#### Collected data:
++++++++++++++++++++

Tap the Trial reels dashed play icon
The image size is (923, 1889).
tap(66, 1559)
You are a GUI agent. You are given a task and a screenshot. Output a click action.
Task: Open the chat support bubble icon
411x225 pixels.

++++++++++++++++++++

#### WHAT YOU HAVE TO DO:
Starting at the line that holds "You are a GUI", retype each line exactly through the end of the entries, both ends included.

#### REPLY TO THE EXERCISE:
You are a GUI agent. You are given a task and a screenshot. Output a click action.
Task: Open the chat support bubble icon
411x225 pixels.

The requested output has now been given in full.